====== Stored data

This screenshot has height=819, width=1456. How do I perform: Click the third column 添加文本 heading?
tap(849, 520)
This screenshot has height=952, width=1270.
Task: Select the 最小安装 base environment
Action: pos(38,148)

============

-- Exercise instructions --
Could you output all of the records above exactly as given?

-- Answer section --
This screenshot has height=819, width=1456. How do I perform: Click the third column 添加文本 heading?
tap(849, 520)
This screenshot has height=952, width=1270.
Task: Select the 最小安装 base environment
Action: pos(38,148)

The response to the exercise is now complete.